Aim of the task
Set down exactly the lines below between the line holding "1145x749 pixels. Task: Expand" and the line holding "Click the Analytics bar chart icon", inclusive; no other line belongs in the answer.

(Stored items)
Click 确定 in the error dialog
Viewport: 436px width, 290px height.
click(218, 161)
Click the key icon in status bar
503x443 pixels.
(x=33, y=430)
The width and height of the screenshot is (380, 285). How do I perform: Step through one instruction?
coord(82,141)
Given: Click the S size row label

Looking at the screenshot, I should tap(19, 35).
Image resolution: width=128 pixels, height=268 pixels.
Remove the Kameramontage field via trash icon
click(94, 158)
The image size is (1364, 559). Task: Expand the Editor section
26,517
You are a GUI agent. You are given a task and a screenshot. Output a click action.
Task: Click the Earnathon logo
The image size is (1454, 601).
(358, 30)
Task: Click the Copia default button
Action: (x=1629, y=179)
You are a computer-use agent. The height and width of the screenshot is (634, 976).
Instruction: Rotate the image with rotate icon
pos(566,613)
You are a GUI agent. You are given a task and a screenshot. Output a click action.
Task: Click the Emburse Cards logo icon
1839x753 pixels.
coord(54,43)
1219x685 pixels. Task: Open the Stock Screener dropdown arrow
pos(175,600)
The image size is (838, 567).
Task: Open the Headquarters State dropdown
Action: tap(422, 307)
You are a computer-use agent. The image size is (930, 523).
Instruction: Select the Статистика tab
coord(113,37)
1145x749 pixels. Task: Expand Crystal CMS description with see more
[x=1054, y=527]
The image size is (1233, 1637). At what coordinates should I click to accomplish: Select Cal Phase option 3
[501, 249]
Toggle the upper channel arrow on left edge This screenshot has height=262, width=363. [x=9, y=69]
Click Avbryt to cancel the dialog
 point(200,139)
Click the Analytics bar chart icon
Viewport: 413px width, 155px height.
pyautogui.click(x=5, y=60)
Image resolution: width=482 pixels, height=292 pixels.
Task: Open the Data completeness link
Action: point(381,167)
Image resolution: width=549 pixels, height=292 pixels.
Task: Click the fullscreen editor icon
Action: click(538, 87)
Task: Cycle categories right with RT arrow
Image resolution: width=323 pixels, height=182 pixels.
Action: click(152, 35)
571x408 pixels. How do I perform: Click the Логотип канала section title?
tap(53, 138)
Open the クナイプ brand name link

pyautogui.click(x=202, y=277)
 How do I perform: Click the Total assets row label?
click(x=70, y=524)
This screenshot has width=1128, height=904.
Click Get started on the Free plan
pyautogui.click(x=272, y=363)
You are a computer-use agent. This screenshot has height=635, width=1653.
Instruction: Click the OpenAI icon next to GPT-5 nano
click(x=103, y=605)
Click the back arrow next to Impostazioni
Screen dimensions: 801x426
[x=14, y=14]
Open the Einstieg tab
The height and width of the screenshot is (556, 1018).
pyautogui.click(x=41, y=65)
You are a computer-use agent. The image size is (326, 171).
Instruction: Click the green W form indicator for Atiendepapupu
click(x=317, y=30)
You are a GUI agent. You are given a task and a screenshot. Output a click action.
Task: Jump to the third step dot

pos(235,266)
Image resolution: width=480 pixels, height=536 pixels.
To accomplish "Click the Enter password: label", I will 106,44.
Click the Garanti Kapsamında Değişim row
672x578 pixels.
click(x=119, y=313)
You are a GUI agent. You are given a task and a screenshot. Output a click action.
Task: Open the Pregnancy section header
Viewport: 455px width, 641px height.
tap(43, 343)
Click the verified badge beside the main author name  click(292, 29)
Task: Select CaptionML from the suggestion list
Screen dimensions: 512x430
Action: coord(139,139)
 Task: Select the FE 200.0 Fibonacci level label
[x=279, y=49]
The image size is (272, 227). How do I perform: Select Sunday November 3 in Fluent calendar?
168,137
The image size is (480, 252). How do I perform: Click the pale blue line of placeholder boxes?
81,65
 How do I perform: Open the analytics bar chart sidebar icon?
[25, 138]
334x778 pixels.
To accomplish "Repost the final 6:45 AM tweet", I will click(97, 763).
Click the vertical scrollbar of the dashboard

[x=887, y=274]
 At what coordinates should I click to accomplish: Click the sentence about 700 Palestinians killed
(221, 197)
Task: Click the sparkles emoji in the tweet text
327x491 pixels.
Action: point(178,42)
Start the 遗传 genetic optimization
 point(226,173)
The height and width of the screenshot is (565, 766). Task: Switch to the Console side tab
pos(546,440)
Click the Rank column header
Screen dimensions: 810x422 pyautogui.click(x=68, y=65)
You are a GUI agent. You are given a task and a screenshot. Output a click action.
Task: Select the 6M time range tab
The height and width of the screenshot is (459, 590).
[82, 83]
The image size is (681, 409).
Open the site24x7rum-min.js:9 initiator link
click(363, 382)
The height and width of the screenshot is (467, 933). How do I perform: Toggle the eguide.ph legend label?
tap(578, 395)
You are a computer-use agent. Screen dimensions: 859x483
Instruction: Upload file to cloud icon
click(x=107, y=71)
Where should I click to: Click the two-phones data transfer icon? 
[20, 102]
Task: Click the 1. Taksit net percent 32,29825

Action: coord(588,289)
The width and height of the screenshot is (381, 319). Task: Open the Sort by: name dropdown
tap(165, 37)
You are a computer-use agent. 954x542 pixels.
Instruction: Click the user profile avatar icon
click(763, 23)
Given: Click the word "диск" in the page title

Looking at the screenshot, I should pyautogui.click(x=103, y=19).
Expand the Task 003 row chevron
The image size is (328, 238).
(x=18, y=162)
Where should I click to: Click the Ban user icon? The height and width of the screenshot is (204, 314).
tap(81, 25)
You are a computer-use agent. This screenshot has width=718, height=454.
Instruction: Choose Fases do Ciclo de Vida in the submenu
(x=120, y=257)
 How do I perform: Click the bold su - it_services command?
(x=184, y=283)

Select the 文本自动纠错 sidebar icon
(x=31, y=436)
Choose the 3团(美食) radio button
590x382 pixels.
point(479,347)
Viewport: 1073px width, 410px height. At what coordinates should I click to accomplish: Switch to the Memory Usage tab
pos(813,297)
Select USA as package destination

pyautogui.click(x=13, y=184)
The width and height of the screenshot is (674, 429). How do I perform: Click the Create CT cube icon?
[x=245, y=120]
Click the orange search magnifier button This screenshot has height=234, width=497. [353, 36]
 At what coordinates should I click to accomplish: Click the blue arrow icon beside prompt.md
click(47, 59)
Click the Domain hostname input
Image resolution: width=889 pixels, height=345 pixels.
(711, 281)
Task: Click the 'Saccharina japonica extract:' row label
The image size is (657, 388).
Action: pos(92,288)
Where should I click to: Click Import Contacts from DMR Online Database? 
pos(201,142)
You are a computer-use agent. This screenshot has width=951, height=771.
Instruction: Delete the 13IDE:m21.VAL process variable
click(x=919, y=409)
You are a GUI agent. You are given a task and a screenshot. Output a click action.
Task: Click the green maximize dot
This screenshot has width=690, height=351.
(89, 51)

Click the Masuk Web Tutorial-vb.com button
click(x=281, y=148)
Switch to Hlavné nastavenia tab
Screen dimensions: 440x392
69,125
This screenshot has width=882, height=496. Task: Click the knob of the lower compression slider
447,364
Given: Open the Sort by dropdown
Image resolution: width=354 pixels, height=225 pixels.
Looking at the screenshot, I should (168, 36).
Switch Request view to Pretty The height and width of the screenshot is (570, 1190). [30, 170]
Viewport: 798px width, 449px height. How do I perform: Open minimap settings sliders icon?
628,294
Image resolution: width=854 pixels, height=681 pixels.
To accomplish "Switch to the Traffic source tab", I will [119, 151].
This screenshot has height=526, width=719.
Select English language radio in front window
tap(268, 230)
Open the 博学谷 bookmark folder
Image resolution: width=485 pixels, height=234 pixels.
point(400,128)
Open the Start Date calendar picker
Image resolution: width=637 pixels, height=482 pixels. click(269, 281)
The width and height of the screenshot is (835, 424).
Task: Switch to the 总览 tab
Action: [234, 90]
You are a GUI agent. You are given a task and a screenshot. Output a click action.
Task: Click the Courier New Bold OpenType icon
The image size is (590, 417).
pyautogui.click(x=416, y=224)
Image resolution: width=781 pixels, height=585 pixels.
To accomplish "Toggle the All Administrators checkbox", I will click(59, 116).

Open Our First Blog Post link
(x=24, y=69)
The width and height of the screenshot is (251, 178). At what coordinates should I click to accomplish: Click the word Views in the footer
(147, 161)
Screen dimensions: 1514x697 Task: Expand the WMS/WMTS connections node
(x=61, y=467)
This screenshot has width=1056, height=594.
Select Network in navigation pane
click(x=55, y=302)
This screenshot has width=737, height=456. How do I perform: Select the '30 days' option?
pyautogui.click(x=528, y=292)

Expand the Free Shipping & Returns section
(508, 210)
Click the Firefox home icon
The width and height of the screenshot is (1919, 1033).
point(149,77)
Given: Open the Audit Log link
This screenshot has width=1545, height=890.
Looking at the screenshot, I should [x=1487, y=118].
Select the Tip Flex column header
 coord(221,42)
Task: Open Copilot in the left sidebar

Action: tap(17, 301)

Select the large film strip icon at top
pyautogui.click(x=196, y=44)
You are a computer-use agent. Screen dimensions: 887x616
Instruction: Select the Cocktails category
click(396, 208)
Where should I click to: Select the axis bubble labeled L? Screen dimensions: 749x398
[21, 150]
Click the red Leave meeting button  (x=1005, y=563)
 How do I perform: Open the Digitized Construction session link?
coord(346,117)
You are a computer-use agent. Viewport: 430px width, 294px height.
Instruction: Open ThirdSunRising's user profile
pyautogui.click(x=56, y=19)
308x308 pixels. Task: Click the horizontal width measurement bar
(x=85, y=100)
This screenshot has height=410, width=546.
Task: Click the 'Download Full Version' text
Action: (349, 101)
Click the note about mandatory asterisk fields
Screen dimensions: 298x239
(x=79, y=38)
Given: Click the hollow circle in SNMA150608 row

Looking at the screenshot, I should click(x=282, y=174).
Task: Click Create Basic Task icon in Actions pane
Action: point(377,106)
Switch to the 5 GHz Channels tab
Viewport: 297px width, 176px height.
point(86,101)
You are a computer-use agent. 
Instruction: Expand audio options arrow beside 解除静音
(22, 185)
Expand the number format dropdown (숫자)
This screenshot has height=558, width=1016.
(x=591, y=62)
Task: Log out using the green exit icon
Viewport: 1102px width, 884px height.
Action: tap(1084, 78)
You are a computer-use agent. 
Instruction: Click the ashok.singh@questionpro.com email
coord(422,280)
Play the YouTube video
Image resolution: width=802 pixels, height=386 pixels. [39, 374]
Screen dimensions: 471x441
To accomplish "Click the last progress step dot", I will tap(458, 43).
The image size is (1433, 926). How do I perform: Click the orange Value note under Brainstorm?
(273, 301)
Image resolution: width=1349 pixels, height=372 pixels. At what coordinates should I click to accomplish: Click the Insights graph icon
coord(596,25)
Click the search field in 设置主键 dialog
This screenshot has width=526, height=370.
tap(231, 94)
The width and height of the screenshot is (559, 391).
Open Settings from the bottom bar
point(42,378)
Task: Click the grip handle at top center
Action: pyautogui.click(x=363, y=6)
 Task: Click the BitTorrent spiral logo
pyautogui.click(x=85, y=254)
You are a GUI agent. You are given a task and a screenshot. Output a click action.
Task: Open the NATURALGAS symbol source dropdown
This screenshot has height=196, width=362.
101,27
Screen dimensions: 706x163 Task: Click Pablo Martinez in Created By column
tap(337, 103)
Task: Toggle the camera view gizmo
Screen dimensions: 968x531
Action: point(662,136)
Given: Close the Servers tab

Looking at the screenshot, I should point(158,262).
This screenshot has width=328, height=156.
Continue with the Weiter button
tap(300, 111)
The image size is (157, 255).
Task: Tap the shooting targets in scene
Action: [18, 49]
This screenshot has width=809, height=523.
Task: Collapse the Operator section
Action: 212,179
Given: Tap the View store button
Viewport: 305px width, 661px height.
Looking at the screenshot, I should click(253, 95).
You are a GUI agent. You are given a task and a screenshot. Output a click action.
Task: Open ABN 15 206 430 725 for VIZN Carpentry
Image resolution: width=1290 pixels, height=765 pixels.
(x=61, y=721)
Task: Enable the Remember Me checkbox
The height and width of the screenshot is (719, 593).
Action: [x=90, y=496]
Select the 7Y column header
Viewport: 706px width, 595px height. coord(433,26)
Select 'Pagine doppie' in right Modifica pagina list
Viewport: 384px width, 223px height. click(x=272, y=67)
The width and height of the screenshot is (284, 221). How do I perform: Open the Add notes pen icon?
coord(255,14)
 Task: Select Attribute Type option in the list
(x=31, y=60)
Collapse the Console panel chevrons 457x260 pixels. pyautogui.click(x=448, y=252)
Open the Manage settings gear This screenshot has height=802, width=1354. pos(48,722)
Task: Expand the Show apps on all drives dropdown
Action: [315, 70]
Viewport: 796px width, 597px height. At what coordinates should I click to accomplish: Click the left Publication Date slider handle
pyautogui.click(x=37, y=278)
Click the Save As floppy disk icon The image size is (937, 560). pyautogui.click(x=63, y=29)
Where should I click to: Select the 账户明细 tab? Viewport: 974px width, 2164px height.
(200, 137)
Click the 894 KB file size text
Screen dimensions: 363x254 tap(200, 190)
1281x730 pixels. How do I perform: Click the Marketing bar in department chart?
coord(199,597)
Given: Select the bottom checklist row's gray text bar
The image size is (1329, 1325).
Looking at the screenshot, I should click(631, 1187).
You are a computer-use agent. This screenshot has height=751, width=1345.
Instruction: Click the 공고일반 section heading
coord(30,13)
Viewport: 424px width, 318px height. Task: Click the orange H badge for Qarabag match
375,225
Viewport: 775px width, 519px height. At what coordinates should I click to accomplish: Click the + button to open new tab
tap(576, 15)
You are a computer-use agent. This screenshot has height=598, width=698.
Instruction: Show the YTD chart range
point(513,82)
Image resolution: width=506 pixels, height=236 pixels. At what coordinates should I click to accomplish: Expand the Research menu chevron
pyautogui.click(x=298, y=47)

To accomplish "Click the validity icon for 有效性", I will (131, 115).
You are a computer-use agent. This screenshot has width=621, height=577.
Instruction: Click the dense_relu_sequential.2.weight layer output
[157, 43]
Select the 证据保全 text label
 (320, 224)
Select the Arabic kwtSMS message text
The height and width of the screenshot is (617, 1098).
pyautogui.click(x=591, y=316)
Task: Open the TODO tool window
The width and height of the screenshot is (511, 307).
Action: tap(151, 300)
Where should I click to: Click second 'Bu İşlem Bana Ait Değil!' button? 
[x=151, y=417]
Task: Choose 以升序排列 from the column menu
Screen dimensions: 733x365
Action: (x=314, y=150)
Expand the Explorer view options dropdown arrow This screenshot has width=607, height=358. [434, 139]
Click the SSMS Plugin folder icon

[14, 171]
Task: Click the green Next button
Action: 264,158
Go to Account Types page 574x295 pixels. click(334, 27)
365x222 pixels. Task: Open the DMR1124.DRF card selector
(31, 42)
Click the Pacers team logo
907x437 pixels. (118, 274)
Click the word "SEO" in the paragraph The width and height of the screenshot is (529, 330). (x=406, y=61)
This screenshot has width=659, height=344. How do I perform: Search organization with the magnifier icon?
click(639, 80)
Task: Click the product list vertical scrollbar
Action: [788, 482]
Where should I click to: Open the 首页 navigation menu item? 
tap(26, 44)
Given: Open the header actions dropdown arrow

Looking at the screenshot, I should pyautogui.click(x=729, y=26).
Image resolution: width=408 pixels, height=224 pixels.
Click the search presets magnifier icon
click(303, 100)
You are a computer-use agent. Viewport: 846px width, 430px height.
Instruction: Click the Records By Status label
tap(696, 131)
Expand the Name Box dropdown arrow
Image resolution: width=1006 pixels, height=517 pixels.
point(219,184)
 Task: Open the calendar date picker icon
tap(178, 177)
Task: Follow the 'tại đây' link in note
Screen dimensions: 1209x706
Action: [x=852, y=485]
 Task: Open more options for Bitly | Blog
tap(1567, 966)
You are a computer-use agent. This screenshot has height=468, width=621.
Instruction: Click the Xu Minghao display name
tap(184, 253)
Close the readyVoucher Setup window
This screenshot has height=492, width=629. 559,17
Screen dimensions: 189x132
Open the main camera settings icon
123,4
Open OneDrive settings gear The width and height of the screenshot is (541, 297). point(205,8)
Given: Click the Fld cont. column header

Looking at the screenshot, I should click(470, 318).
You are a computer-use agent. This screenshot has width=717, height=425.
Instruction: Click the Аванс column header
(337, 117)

Completed exercise
1145x749 pixels. Task: Expand Crystal CMS description with see more
[x=1054, y=527]
The image size is (1233, 1637). At what coordinates should I click to accomplish: Select Cal Phase option 3
[501, 249]
Toggle the upper channel arrow on left edge This screenshot has height=262, width=363. [x=9, y=69]
Click Avbryt to cancel the dialog
 point(200,139)
Click the Analytics bar chart icon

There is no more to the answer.